In the minds of IFRS, accounting information should be “relevant, understandable, reliable and material”. These are principles that any initiative that has been trying to harmonize ESG reporting for 20 years can only agree on. In fact, officially, the two initiatives are not in competition with each other and have committed to cooperate. In any case, the task is huge and any bridge between the two initiatives will obviously be welcome. However, the approaches taken by ISSB and CSRD are very different.

ISSB serves the investor

Indeed, the ISSB states that its corporate reporting standard will meet the needs of investors. It focuses on the financial materiality of ESG and climate risks that could affect investors. Moreover, if we look at the IFRS accounting standards, they lay down principles rather than rules, which gives companies room for flexibility. These principles are the following: the balance sheet approach (priority of the balance sheet over the income statement in concrete terms), the primacy of substance over form, the principle of neutrality, the priority given to the investor’s vision, the important place given to interpretation, and the principle of prudence.

The ISSB remains fundamentally in line with the work of its founders over the last ten years (IFRS, CDSB, SASB, IIRC). Its approach aims to inform investors of their non-financial risks.

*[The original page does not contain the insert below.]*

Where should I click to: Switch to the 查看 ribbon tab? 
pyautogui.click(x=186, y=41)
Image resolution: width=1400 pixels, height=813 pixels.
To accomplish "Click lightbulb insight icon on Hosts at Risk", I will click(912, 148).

The future will tell, but “non-financial risks” tend to focus primarily on governance and the environment, which in turn centers on to the climate issue. In any case, the SEC’s recent pronouncements in the United States clearly push for an ESG vision focused on climate change.

CSRD serves the society

CSRD, on the other hand, is primarily driven by a more political project. The European Commission, for its part, aims to highlight the concept of dual materiality, which includes both the financial materiality of ESG risks on company accounts, but also the materiality of the company’s activities on their environment and their ecosystem. If, for example, the climate issue presents a risk for the investor (financial materiality), the double materiality requires checking whether the management of the actual assets is part of a climate trajector (depending on what is needed for society). This is very different, and it is essential to ensure that assets increasingly fuel a real carbon-free economy that lives up to the climate imperative.

The CSRD also takes a much more ambitious approach on the environment beyond climate (water, biodiversity for example) and social considerations. For example, that European taxonomy included respecting the environment as well as Human Rights in its appointed safeguards, both enshrined in the Do No Significant Harm principle.

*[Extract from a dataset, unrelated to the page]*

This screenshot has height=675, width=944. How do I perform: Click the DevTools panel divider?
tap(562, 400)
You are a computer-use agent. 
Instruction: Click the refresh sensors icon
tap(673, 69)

With that in mind, the EFRAG recently set up 11 working groups with more than 70 experts to advance its framework. The experts appointed by EFRAG come from financial institutions (Danske Bank, Société Générale, etc.), listed and unlisted companies, auditors, employee representatives and academia. These working groups reflect the main expected ESG reporting themes, including the environment, social and governance aspects, but also the specificity of reporting by business sector and for SMEs.

Conclusion

The United States has no desire to see its own capital markets find itself somehow regulated by the European Union. It’s understandable. ISSB thus arises with solid arguments for imposing ESG standardization in the coming years. However, ESG data needs certainly improvement, but has become increasingly complex for 20 years already. And yet, to date, nothing indicates that the better consideration of ESG in investment decisions could have had a significant impact on the global climatic and environmental trajectories still observed in 2021 through the alarming work carried out by COP 15 (biodiversity) and COP 26 (climate). In a context of growing inequalities that make political systems fragile and subject to the vagaries of populist regimes in the next elections.

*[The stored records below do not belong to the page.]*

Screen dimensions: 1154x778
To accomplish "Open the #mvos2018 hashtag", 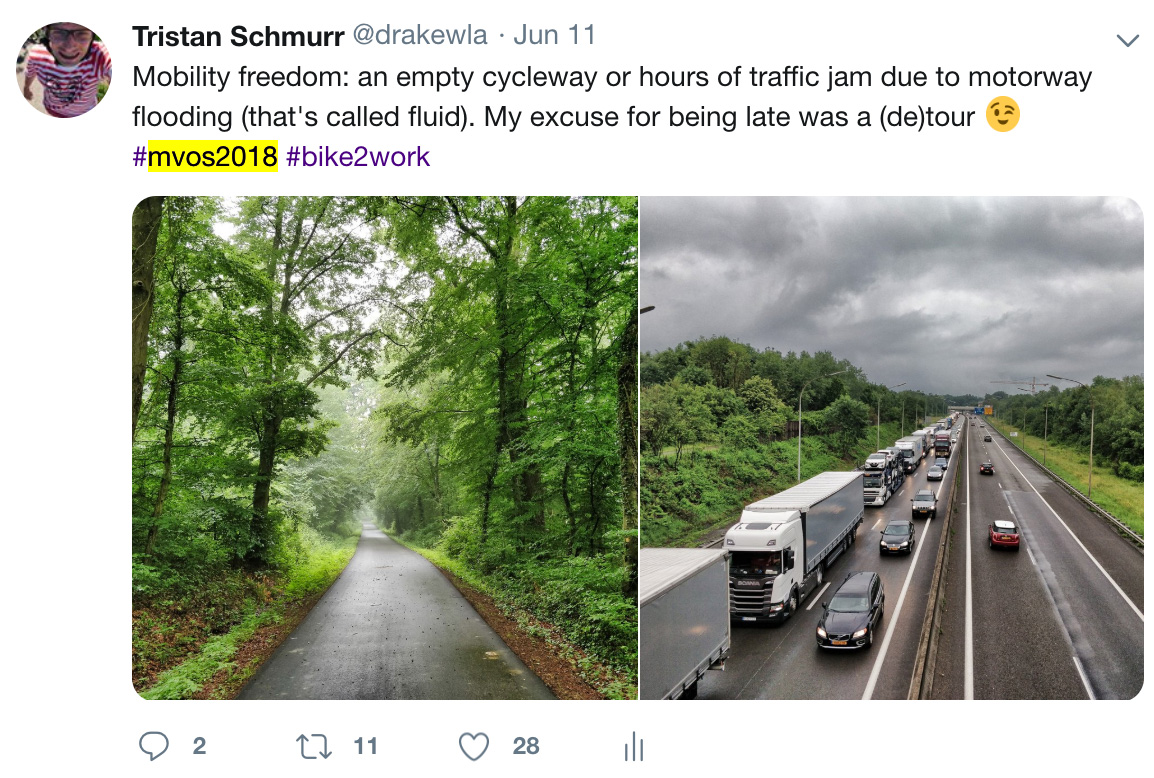I will tap(205, 157).
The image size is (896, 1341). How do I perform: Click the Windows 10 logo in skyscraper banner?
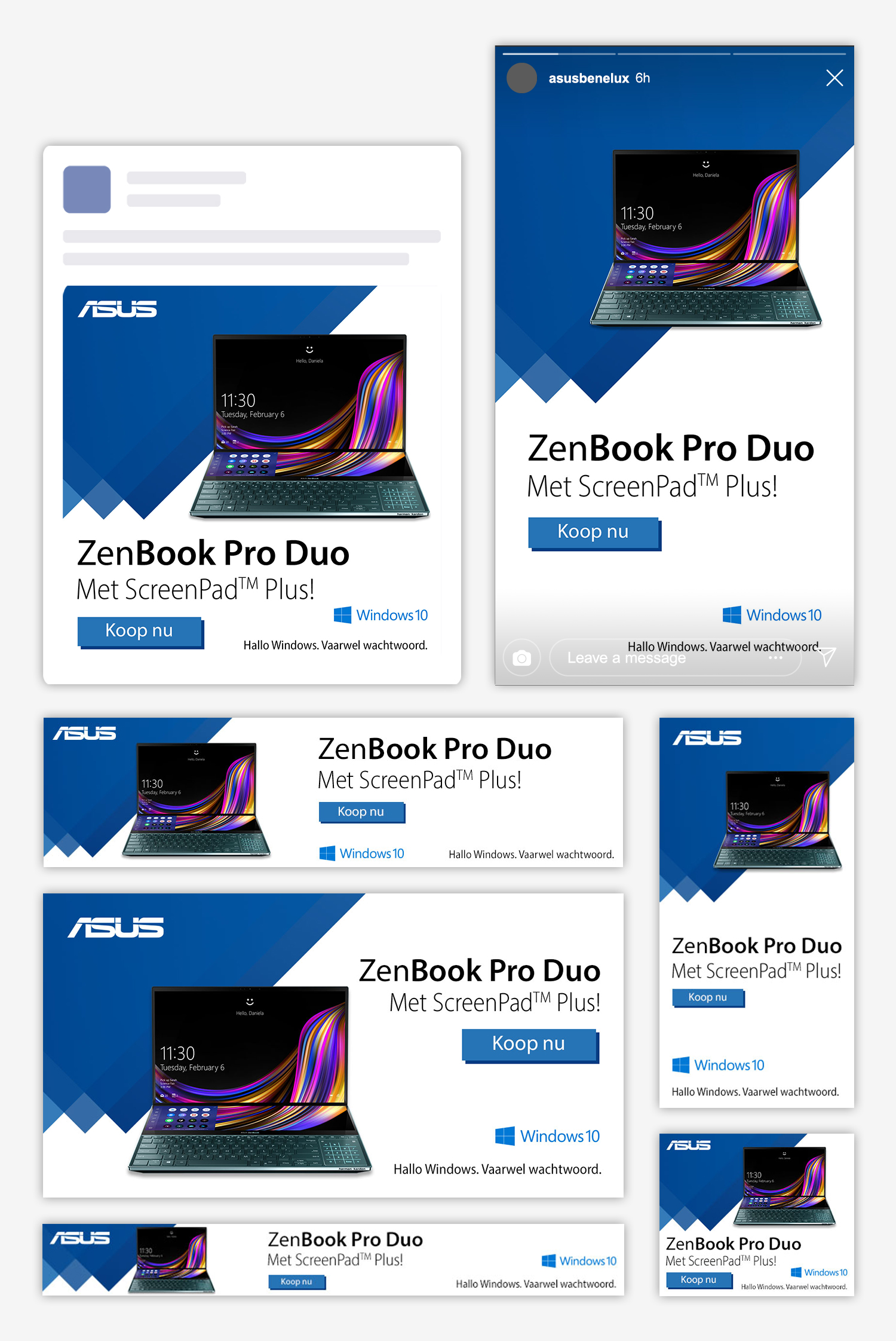point(718,1065)
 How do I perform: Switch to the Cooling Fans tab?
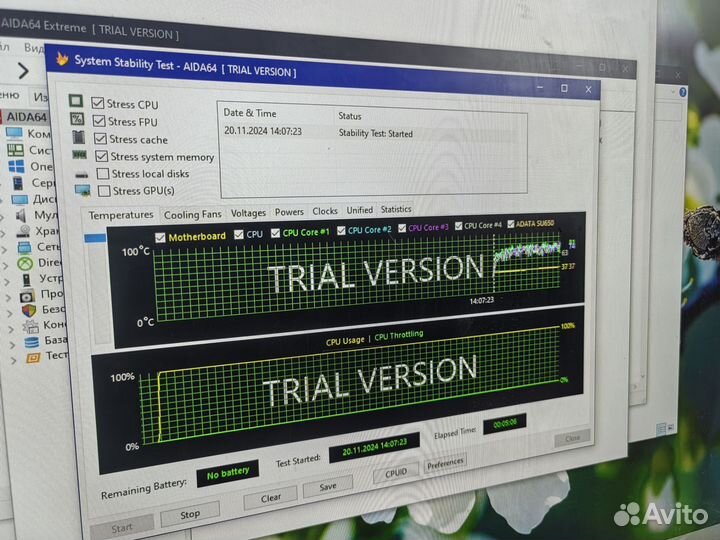[x=192, y=214]
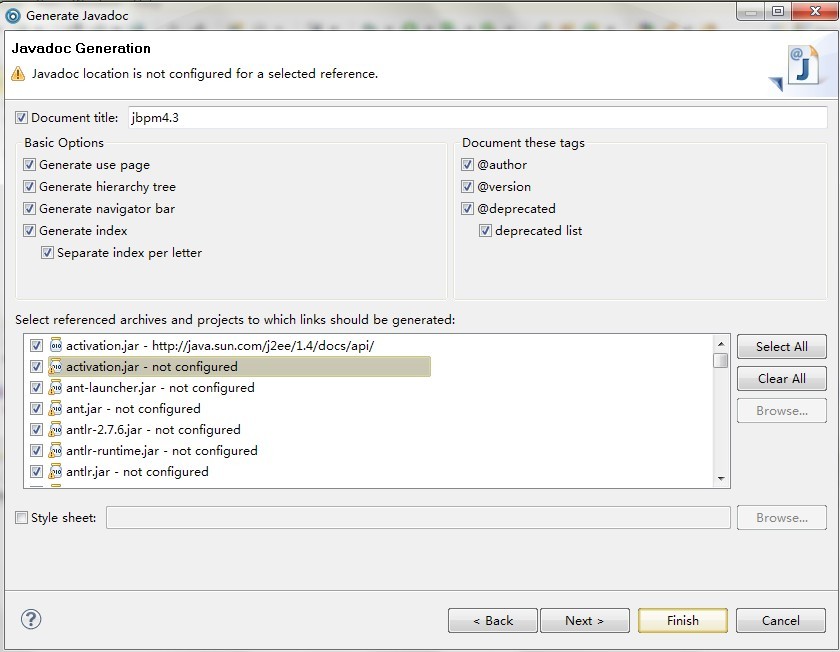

The CSRD provides interesting answers in the concept of double materiality and in the effort to link environmental performance to social considerations. It allows the investor, ultimately, to ensure that the ESG performance is well calibrated to meet the requirements of science and what is acceptable in society. Dual materiality ensures, for example, that an asset is part of a climate effort that meets what science requires, which is healthy. Social considerations, for example, brought about by the principle of “do no significant harm” make it possible to impose an ESG performance that explores the energy transition from the angle of just transition. This gives credibility to the business plans and the future performance figures of assets to finance.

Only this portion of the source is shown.